== Supplied data
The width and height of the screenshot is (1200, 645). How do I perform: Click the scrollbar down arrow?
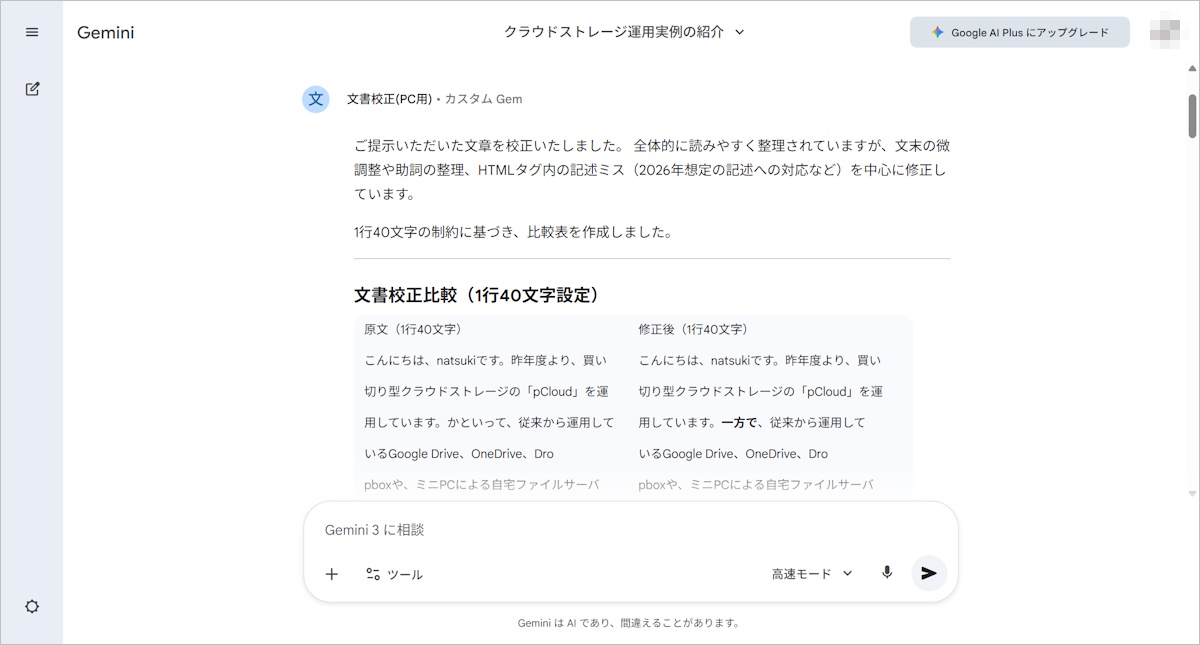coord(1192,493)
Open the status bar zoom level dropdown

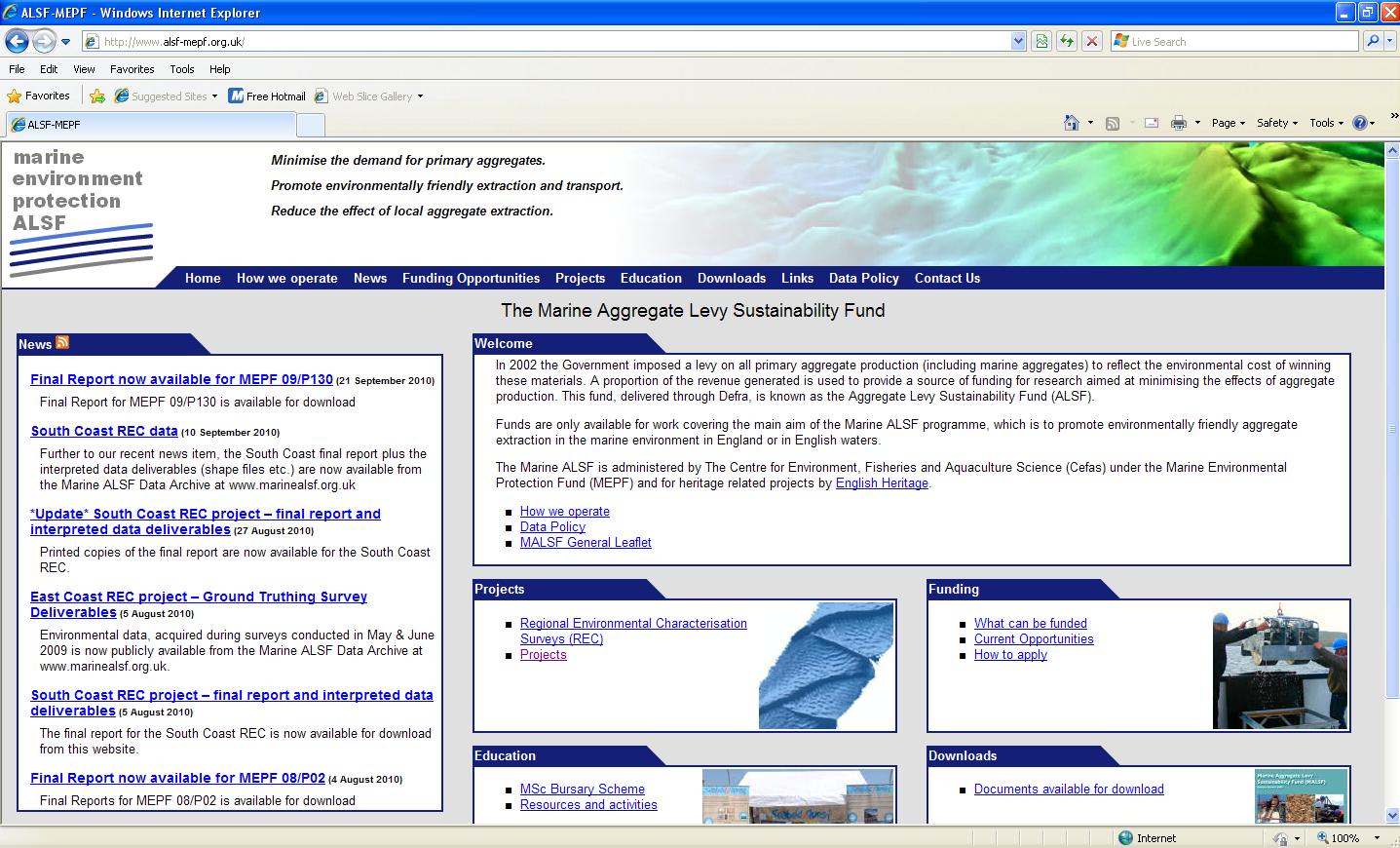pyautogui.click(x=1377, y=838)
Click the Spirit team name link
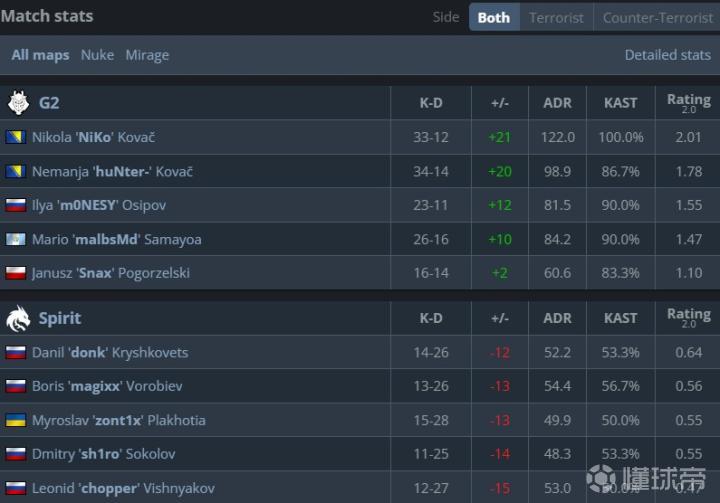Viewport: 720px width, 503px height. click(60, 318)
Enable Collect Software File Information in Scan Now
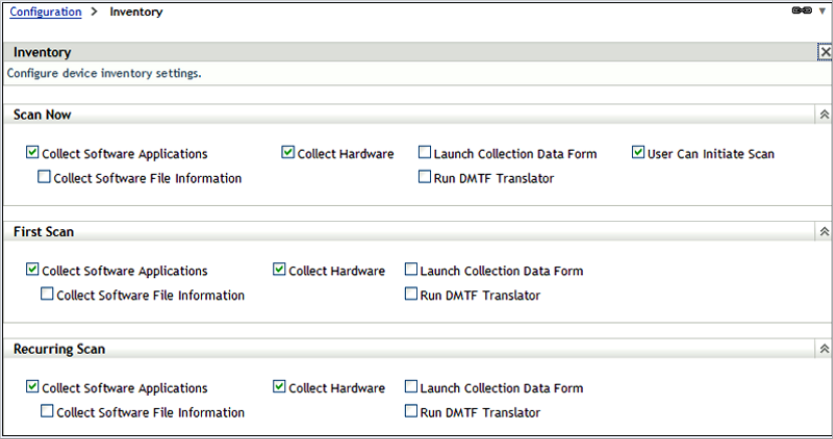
====
Print exactly the lines from the line with "Open the status bar zoom level dropdown" through the end of the data, both ends included, and print no pictures.

--- Expected output ---
Open the status bar zoom level dropdown

pyautogui.click(x=1377, y=838)
Click the Spirit team name link
Viewport: 720px width, 503px height. click(60, 318)
Enable Collect Software File Information in Scan Now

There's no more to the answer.